Siglecs (sialic acid binding Ig-like lectins) are I-type (Ig-type) lectins characterized by an N-terminal V-set Ig domain that mediates sialic acid binding, followed by varying numbers of C2-set Ig domains. The initial discovery of this lectin family came about through independent studies on sialoadhesin (Siglec-1/CD169), a macrophage lectin-like adhesion molecule, and CD22 (Siglec-2), a B-cell restricted member of the Ig superfamily (IgSF) that plays an important role in regulating B-cell activation. Both molecules were found to mediate cell-cell interactions in vitro via recognition of sialylated glycoconjugates. The cloning of sialoadhesin revealed striking sequence similarities to CD22 and led to the demonstration that two other related IgSF proteins, myelinassociated glycoprotein (MAG/Siglec-4) and CD33 (Siglec-3), which were not previously known to bind sialic acids, were also members of the Siglec family. Six additional human Siglecs (Siglecs 5-10) have been identified and characterized over the last 3 years. These previously unknown molecules share a high degree of sequence similarity with CD33 in their extracellular and intracellular regions, and are hence collectively referred to as 'CD33-related Siglecs'. A striking feature of the CD33-related Siglecs is their differential expression pattern amongst the cell lineages of the haemopoietic system.
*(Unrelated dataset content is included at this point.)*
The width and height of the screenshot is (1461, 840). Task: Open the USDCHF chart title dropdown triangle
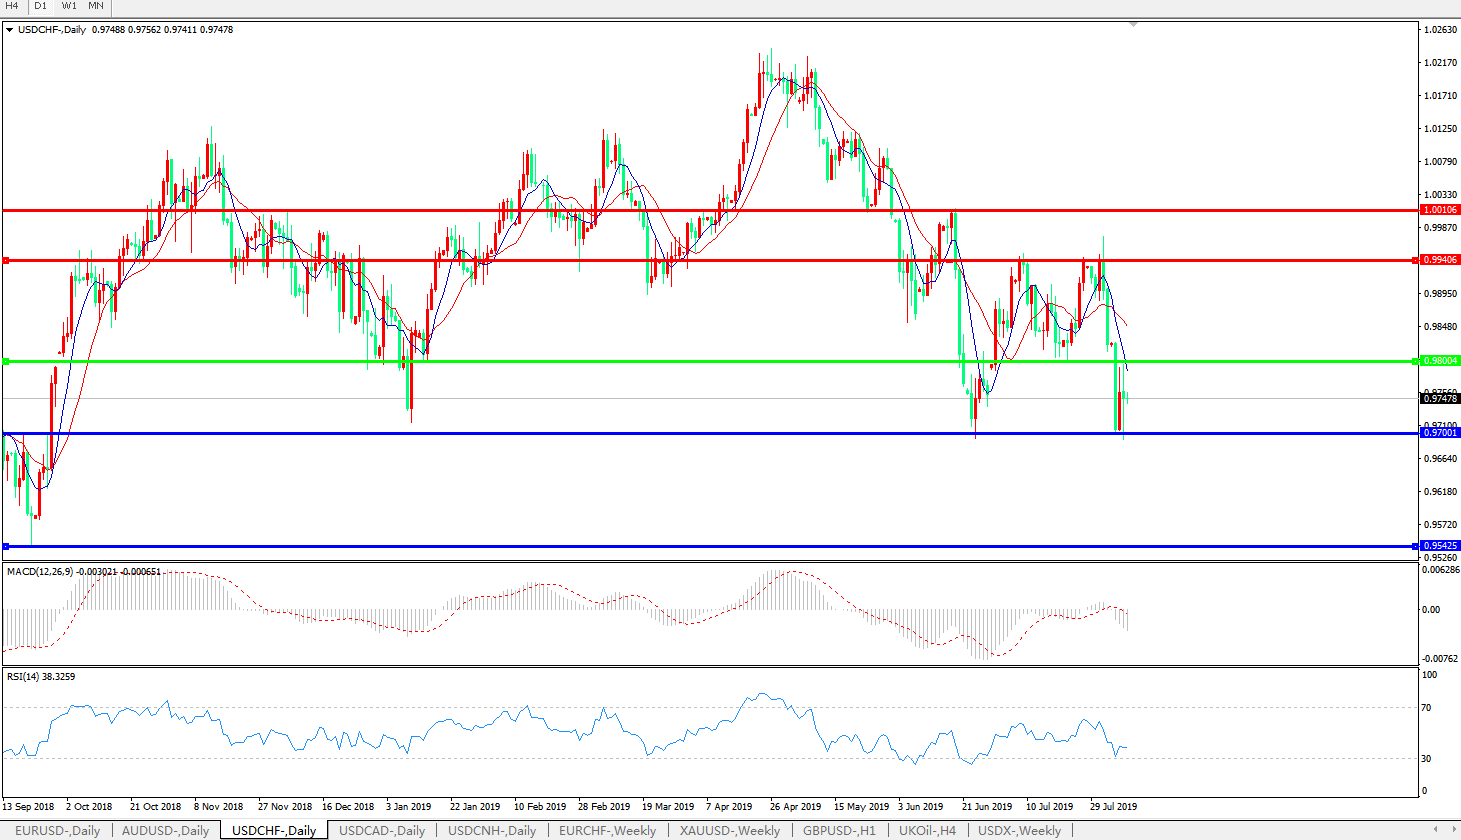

This, together with the presence of two conserved immunoreceptor tyrosine-based inhibition motif (ITIM)-like motifs in their cytoplasmic tails, suggests that, like CD22, CD33-related Siglecs are involved in regulating cellular activation within the immune system. Here we discuss how sialic acid recognition by Siglecs might contribute to the regulation of immune functions.